*WHAT YOU NEED TO DO:*
Only the lines below starting at the one containing "The height and width of the screenshot is (979, 1680)." and ending at the one containing "Task: Expand the 资源 resources node" belong in the answer, each copied exactly.

*EXERCISE MATERIAL:*
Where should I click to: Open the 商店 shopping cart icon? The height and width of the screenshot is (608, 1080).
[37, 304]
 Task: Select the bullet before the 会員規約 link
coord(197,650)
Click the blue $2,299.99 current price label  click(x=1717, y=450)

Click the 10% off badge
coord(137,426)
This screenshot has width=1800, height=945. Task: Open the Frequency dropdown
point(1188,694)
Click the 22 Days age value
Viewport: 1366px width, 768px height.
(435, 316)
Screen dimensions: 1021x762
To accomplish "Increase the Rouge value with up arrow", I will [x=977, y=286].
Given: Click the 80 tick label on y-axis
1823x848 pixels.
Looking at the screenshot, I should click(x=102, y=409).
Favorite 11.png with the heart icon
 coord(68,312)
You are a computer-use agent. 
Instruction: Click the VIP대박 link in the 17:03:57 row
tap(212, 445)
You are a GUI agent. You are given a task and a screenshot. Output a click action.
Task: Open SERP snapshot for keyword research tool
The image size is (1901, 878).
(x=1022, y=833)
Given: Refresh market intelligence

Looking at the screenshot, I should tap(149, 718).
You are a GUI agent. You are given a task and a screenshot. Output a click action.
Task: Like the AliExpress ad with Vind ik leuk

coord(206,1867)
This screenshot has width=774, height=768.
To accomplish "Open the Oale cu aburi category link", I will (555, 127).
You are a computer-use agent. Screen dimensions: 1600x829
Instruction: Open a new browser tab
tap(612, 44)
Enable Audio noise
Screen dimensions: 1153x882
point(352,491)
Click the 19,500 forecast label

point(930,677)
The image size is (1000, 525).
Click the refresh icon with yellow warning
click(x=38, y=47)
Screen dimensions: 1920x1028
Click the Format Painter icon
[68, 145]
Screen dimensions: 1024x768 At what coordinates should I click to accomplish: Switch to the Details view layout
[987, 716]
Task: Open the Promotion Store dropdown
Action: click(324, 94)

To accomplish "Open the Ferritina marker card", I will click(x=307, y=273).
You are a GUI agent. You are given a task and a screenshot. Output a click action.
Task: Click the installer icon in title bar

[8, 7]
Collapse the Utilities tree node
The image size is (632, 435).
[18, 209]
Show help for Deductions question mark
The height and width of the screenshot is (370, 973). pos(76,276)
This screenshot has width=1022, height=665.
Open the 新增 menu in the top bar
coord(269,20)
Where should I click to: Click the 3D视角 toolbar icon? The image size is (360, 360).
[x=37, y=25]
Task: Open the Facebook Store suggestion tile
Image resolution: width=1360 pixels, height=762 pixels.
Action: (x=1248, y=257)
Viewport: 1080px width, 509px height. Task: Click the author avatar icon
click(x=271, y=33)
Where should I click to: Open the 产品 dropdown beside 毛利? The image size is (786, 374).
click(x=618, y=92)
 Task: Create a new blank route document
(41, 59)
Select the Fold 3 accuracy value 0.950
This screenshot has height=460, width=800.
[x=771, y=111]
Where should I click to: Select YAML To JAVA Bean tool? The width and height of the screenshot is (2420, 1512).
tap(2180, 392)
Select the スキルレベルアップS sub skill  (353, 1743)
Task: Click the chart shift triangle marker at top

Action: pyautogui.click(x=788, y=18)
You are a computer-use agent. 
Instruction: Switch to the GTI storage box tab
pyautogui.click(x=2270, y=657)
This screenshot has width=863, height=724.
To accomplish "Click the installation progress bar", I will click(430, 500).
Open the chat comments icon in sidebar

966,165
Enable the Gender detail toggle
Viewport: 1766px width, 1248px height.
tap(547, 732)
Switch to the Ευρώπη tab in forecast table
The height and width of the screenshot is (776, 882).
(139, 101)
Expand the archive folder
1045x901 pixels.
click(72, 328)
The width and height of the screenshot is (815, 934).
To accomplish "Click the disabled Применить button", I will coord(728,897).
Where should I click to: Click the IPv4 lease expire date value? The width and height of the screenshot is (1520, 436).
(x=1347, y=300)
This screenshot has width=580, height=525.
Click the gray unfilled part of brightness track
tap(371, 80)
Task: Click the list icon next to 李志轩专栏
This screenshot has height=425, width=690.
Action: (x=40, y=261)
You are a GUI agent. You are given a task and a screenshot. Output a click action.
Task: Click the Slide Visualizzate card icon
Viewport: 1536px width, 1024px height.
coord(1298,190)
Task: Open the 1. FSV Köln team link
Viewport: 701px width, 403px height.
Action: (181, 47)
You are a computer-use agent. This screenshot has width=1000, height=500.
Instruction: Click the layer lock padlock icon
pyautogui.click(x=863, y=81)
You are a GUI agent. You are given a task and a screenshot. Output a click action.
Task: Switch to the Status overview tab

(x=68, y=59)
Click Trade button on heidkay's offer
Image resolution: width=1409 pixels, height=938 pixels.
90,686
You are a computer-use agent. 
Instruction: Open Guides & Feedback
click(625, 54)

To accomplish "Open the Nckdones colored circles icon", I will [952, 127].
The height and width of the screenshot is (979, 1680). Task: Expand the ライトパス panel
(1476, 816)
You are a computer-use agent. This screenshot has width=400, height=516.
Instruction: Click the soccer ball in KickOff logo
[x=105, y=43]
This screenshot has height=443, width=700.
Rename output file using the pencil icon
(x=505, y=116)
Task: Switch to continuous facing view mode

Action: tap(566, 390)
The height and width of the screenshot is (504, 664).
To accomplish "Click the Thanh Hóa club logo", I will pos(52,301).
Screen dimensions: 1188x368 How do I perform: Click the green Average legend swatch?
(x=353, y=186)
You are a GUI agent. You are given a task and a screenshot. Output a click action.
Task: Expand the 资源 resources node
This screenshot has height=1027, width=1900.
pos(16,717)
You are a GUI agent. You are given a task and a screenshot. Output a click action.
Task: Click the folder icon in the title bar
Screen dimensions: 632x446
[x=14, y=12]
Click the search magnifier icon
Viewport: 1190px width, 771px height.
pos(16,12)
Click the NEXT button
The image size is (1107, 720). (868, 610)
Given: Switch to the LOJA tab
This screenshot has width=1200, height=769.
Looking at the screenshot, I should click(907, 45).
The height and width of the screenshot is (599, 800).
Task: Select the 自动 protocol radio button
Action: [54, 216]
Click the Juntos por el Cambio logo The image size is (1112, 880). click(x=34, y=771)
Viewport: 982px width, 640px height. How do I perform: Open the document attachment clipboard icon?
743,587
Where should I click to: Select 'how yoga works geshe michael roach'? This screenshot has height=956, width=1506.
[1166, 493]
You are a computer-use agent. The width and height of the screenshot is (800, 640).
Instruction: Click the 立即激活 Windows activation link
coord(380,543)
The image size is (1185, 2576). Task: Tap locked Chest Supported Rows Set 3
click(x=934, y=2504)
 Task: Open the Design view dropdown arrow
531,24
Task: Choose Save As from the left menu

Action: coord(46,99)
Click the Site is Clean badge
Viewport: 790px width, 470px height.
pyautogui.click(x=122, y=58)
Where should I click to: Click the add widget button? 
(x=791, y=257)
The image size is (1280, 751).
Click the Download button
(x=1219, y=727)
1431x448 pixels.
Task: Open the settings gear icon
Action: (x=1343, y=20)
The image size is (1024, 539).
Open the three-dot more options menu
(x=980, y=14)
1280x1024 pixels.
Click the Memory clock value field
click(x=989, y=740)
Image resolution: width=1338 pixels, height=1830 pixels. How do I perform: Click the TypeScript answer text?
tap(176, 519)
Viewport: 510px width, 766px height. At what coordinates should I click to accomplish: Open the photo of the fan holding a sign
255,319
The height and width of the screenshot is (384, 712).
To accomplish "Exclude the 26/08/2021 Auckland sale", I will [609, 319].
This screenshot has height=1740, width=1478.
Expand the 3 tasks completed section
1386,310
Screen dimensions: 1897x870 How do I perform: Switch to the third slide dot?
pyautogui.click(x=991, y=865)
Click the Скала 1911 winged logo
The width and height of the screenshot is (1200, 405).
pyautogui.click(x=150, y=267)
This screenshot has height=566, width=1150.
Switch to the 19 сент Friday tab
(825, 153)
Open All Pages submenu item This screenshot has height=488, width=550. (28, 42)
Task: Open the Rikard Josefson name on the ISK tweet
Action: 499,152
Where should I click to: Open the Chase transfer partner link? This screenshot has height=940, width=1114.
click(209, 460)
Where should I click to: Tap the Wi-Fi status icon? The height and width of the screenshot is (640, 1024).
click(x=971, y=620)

*SOLUTION TO THIS PROBLEM:*
The height and width of the screenshot is (979, 1680). Task: Expand the ライトパス panel
(1476, 816)
You are a computer-use agent. This screenshot has width=400, height=516.
Instruction: Click the soccer ball in KickOff logo
[x=105, y=43]
This screenshot has height=443, width=700.
Rename output file using the pencil icon
(x=505, y=116)
Task: Switch to continuous facing view mode

Action: tap(566, 390)
The height and width of the screenshot is (504, 664).
To accomplish "Click the Thanh Hóa club logo", I will pos(52,301).
Screen dimensions: 1188x368 How do I perform: Click the green Average legend swatch?
(x=353, y=186)
You are a GUI agent. You are given a task and a screenshot. Output a click action.
Task: Expand the 资源 resources node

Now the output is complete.